In a preferred embodiment, a portable programming transceiver receives a GPS signal representative of the transceiver""s coordinates and transmits these coordinates to a remotely located control station. These coordinates are used by the control station to define a point on the boundary of a confinement area. The portable programming transceiver is moved along the perimeter of the confinement area and continually transmits additional coordinates to the control station thus contiguously defining the boundary of the confinement area. By this method the boundary is represented by any closed curve, often a simple closed curve, in addition to conventional rectilinear shapes. The area outside the boundary is designated as an exclusion area and the area within the boundary is designated as a permissible area, i.e. the confinement area. Optionally, additional boundaries may be defined within the established confinement area to create the inside exclusion zones through selected use of the portable programming transceiver. Further, a collar transceiver, attached to an animal, receives a separate GPS signal representative of the collar transceiver""s coordinates. These coordinates are transmitted to the control station where they are compared to the definition of the confinement area. When the collar transceiver""s location is a determined to be too close to any boundary associated with the confinement area, a signal is transmitted by the control station to the collar transceiver which activates a stimulus generator, located in the collar transceiver, to correct the animal. The stimulus may be applied based on additional factors such as animal velocity toward a boundary as well as proximity to the boundary. Accordingly, the application of a stimulus may not be exclusively dependent on relative animal position to a boundary alone. For example, an animal that is asleep, or otherwise not moving, at a location within three feet of a boundary may not require any stimulus at all, whereas an animal moving at a rapid rate of speed toward the boundary at a location within three feet of the boundary may require an immediate stimulus to deter further movement toward the boundary.

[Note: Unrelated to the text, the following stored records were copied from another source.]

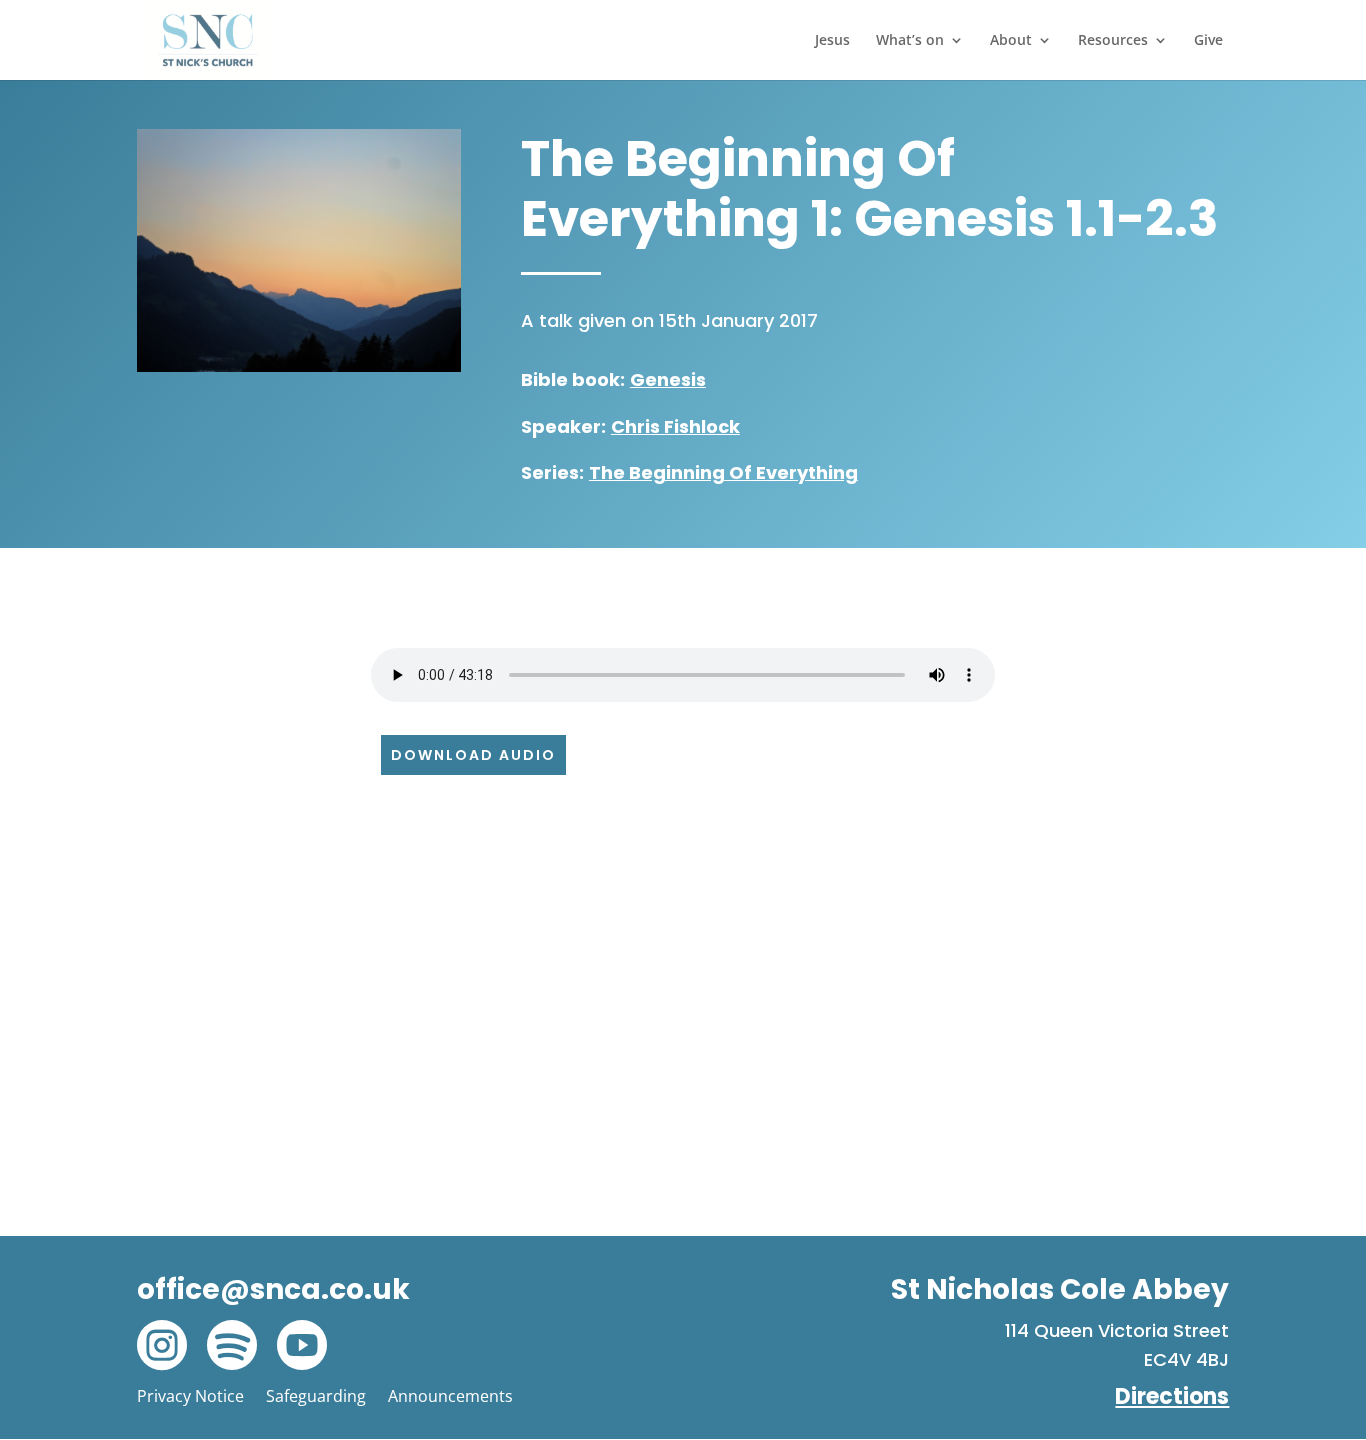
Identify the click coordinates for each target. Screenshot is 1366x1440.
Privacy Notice (190, 1396)
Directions (1172, 1396)
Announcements (450, 1396)
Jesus (832, 41)
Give (1208, 41)
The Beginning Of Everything (723, 472)
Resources (1113, 41)
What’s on (910, 41)
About (1011, 41)
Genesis (668, 379)
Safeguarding (316, 1396)
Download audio (473, 755)
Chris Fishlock (675, 426)
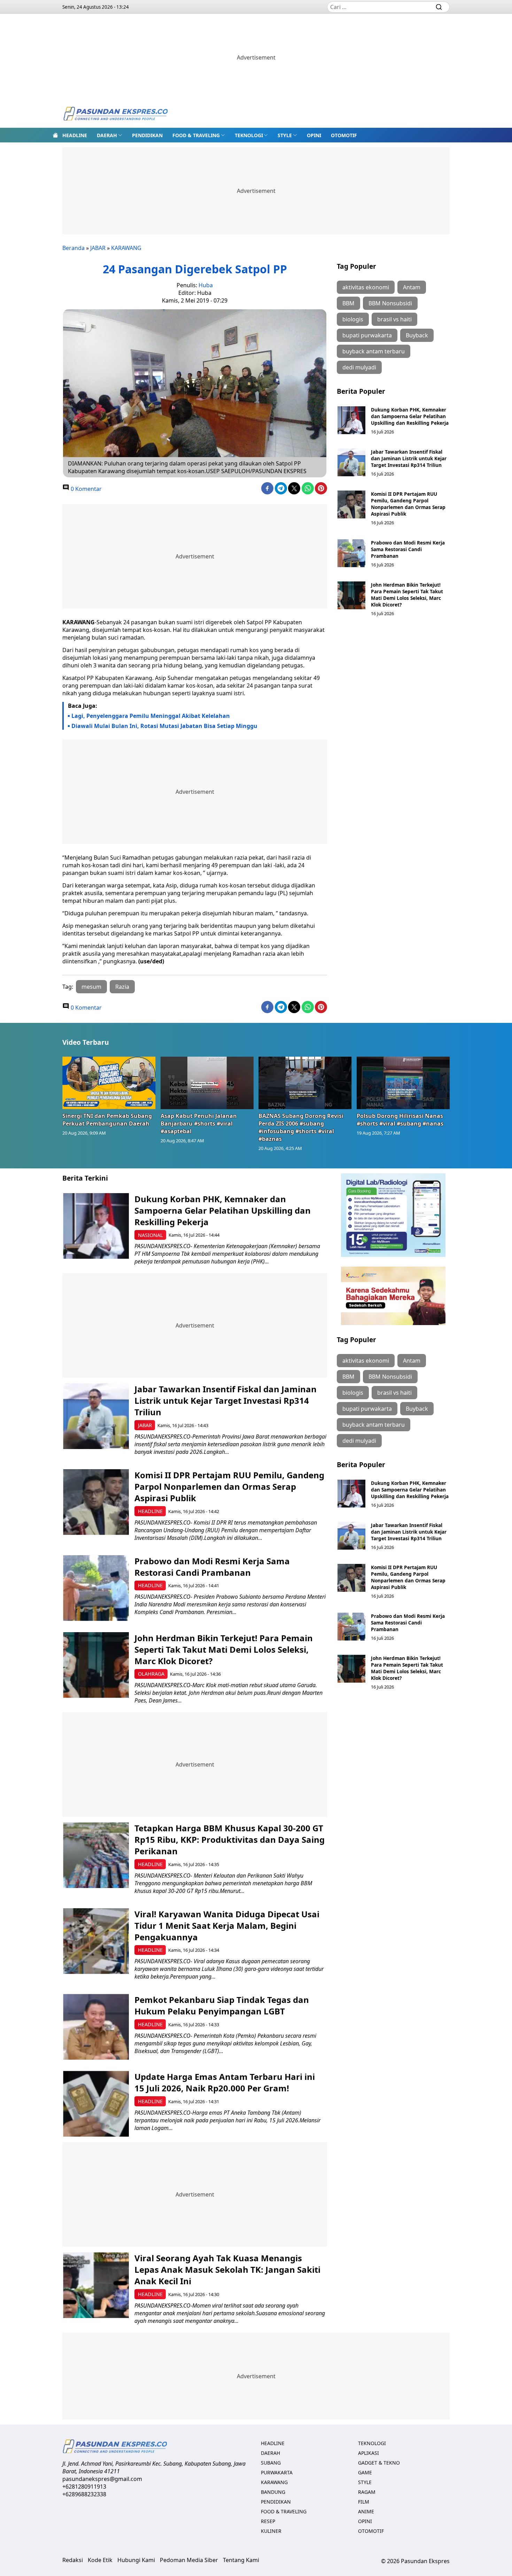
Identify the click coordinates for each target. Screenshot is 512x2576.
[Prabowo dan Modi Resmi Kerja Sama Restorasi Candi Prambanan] (351, 553)
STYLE (285, 135)
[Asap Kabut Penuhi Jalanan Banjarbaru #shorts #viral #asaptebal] (207, 1083)
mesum (91, 987)
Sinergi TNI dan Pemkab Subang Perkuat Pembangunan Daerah (107, 1119)
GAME (365, 2472)
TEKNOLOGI (249, 135)
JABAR (98, 248)
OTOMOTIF (344, 135)
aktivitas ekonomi (365, 287)
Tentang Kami (241, 2560)
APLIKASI (368, 2453)
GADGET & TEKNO (379, 2462)
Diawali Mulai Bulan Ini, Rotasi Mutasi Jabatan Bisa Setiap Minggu (164, 726)
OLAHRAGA (151, 1673)
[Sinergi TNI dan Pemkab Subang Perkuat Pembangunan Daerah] (109, 1083)
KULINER (271, 2531)
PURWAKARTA (277, 2472)
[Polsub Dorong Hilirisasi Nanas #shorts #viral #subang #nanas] (403, 1083)
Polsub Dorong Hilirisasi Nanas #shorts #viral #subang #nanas (400, 1119)
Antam (411, 287)
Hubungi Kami (136, 2560)
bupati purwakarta (367, 335)
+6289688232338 (84, 2494)
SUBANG (271, 2462)
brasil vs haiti (394, 319)
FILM (363, 2501)
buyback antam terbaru (373, 351)
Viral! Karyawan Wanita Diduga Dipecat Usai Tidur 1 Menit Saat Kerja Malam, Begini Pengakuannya (226, 1925)
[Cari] (439, 7)
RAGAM (366, 2492)
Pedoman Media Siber (189, 2560)
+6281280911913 (84, 2486)
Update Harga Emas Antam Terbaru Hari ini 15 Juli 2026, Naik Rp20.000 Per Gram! (224, 2082)
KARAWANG (126, 248)
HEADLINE (74, 135)
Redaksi (72, 2560)
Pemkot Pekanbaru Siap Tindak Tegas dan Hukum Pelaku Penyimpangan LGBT (221, 2005)
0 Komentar (85, 489)
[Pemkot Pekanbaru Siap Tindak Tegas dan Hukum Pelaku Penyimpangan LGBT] (96, 2027)
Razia (122, 987)
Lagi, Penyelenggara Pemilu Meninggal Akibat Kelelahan (150, 716)
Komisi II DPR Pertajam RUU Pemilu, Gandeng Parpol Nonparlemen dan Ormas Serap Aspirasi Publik (408, 504)
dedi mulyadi (359, 367)
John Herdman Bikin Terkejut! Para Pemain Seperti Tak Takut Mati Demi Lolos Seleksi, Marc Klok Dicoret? (407, 594)
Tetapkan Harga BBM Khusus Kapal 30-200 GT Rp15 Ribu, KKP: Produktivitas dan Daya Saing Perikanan (229, 1839)
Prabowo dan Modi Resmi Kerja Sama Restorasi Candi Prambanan (408, 549)
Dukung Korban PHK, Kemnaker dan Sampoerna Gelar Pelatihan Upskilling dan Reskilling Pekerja (410, 416)
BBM (348, 303)
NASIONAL (150, 1235)
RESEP (268, 2521)
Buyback (417, 335)
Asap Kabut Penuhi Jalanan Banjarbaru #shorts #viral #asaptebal (199, 1123)
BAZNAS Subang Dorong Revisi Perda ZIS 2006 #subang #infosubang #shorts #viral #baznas (300, 1127)
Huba (206, 285)
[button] (109, 135)
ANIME (366, 2511)
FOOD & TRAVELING (196, 135)
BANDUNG (273, 2492)
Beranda (73, 248)
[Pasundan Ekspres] (115, 114)
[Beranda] (55, 135)
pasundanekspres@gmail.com (102, 2479)
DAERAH (107, 135)
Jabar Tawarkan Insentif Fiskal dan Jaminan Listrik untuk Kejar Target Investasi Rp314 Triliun (409, 458)
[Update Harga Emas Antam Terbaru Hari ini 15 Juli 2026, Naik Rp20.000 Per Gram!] (96, 2104)
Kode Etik (100, 2560)
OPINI (314, 135)
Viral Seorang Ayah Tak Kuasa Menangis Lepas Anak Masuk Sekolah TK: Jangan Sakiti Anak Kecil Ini (227, 2269)
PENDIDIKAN (147, 135)
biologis (352, 319)
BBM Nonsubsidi (390, 303)
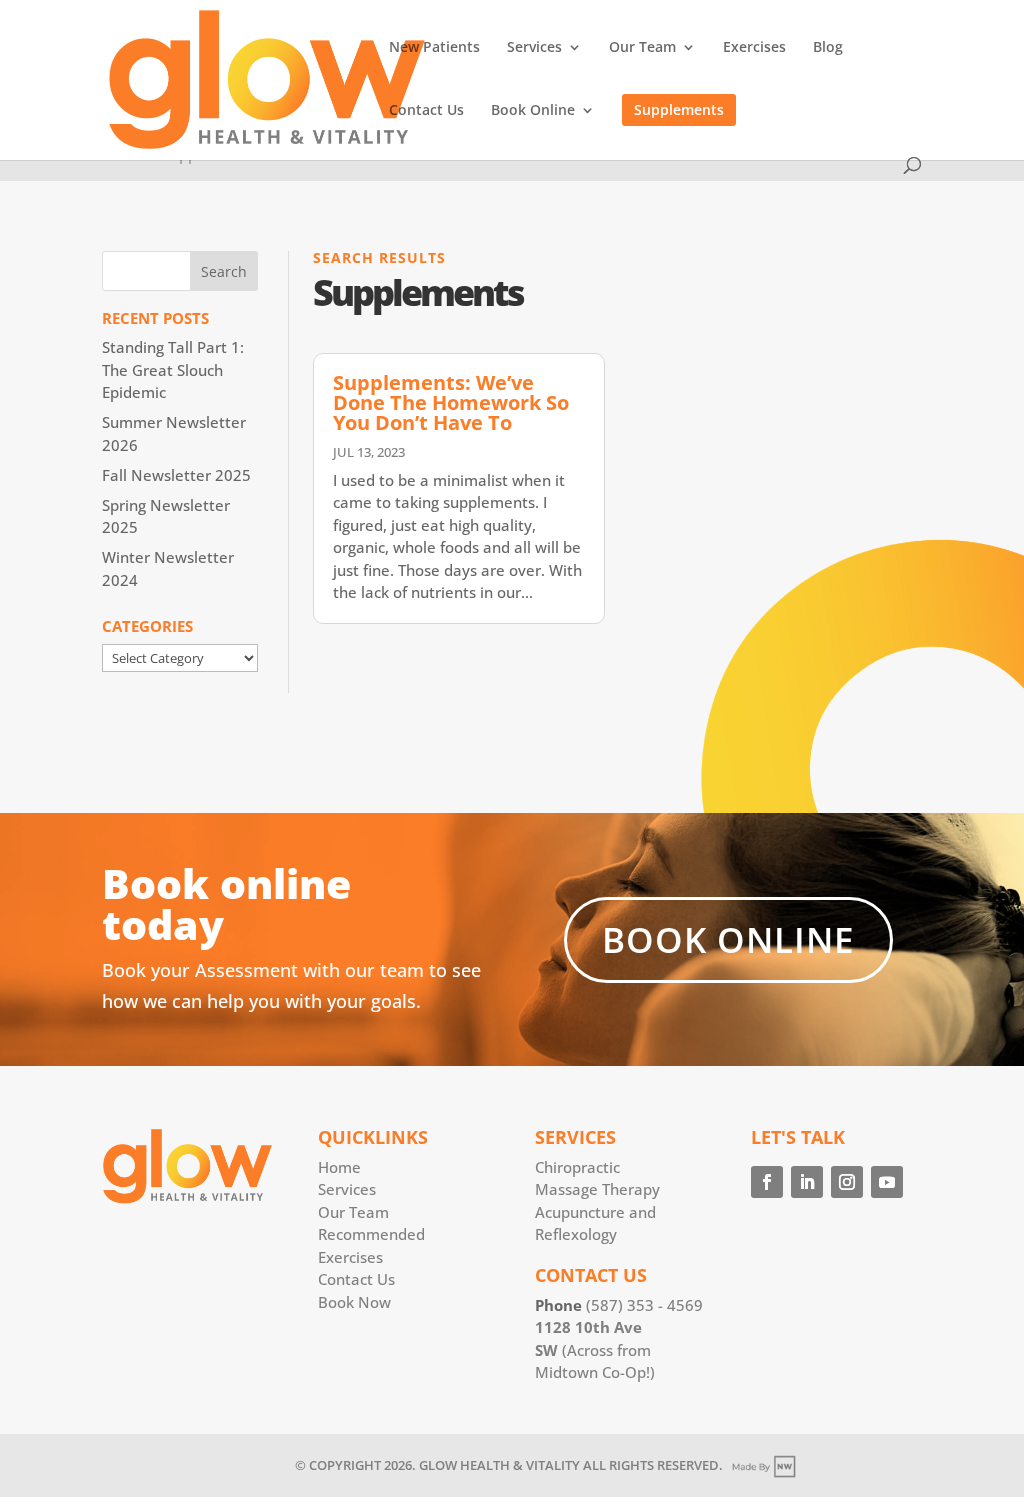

In an alternate embodiment, the portable collar transceiver, prior to being attached to the animal, may be used in a programming mode, instead of using a separate programmable transceiver, to define the boundary of a confinement area in a manner similar to that of the portable programming transceiver. That is, when operated in a boundary programming mode, the collar transceiver receives a GPS signal representative of the transceiver""s coordinates and transmits these coordinates to a remotely located control station. These coordinates are used by the control station to define a point on the boundary of the confinement area. The collar transceiver is moved along the perimeter of the confinement area, such as a yard, and continually transmits additional coordinates to the control station thus contiguously defining the boundary of the confinement area. By this method the boundary may be represented by any closed curve, often a simple closed curve, in addition to conventional rectilinear shapes. The area outside the boundary is designated as an exclusion area and the area within the boundary is designated as a permissible area, i.e. the confinement area. Optionally, additional inside boundaries may be defined within the established confinement area to create further inside exclusion zones, such as around a flower garden. The collar transceiver is then switched out of programming mode and into its operational mode. The collar is placed on the animal, where it functions in conjunction with the control station for the purpose of generating a stimulus when the animal approaches an exclusion area boundary.